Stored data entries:
------------------------------------------------------------------------

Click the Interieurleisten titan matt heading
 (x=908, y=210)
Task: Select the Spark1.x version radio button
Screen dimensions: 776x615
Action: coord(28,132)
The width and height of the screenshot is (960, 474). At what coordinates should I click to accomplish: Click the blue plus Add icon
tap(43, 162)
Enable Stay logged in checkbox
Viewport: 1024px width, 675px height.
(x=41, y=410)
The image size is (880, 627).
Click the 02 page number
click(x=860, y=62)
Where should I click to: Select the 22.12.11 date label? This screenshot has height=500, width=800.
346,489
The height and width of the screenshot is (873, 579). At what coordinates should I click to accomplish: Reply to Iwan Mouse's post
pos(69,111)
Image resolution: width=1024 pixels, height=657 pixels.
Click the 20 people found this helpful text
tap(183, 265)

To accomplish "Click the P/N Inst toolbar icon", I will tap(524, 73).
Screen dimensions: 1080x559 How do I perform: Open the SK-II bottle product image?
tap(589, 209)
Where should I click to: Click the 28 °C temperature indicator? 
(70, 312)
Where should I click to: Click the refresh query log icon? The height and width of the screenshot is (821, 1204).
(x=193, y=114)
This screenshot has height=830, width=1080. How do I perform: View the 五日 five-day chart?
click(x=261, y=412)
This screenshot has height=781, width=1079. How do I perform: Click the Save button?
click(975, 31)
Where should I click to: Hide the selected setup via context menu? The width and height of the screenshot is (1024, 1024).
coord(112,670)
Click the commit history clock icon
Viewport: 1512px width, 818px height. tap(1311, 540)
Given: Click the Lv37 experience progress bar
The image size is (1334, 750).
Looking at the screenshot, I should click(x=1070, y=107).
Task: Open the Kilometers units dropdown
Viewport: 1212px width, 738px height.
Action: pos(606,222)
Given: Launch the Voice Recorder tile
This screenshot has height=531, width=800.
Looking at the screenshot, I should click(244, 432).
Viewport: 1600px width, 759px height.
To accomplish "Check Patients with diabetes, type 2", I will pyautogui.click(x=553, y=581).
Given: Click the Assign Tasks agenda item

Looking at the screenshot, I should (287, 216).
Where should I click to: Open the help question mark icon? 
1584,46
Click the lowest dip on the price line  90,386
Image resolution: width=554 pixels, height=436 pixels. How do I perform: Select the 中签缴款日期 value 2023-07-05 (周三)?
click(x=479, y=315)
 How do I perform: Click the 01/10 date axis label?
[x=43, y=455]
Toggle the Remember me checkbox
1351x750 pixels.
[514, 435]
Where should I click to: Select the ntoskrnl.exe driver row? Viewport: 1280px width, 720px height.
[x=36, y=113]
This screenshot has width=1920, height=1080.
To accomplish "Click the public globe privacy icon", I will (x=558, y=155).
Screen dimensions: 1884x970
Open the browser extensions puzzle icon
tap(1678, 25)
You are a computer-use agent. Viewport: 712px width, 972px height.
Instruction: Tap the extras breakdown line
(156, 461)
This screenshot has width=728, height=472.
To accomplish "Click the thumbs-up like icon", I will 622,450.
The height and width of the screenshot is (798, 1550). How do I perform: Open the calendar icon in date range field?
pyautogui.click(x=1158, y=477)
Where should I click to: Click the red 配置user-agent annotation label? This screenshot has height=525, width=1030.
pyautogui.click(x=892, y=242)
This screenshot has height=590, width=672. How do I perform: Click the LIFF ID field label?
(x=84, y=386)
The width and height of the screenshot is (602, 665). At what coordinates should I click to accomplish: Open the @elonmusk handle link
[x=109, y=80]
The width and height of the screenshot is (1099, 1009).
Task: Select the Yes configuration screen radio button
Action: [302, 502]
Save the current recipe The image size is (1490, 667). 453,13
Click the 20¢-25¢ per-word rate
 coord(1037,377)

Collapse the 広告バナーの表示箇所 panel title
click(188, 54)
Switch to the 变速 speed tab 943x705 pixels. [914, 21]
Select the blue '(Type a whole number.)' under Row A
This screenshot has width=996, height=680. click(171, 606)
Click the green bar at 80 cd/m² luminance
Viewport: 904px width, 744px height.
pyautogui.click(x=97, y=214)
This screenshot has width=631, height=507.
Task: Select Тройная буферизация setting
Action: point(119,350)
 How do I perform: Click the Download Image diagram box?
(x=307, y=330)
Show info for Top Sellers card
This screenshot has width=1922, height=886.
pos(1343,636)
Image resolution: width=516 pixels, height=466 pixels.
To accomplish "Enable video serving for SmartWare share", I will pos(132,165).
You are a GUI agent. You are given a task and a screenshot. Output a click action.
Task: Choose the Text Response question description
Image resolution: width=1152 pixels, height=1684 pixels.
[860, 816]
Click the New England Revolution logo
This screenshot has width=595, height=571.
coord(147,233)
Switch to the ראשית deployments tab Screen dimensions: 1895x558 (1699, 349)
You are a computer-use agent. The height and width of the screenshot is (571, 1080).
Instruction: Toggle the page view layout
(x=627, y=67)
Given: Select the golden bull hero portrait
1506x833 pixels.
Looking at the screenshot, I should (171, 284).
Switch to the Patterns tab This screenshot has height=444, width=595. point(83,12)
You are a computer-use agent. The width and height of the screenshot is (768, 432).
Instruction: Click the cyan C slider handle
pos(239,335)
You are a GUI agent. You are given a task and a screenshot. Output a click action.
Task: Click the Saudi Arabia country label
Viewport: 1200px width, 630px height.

------------------------------------------------------------------------

[WHAT TO WORK ON] Which of the lines above include the string "Switch"? Pick them out and copy them.

[YOUR SOLUTION]
Switch to the 变速 speed tab 943x705 pixels. [914, 21]
Switch to the ראשית deployments tab Screen dimensions: 1895x558 (1699, 349)
Switch to the Patterns tab This screenshot has height=444, width=595. point(83,12)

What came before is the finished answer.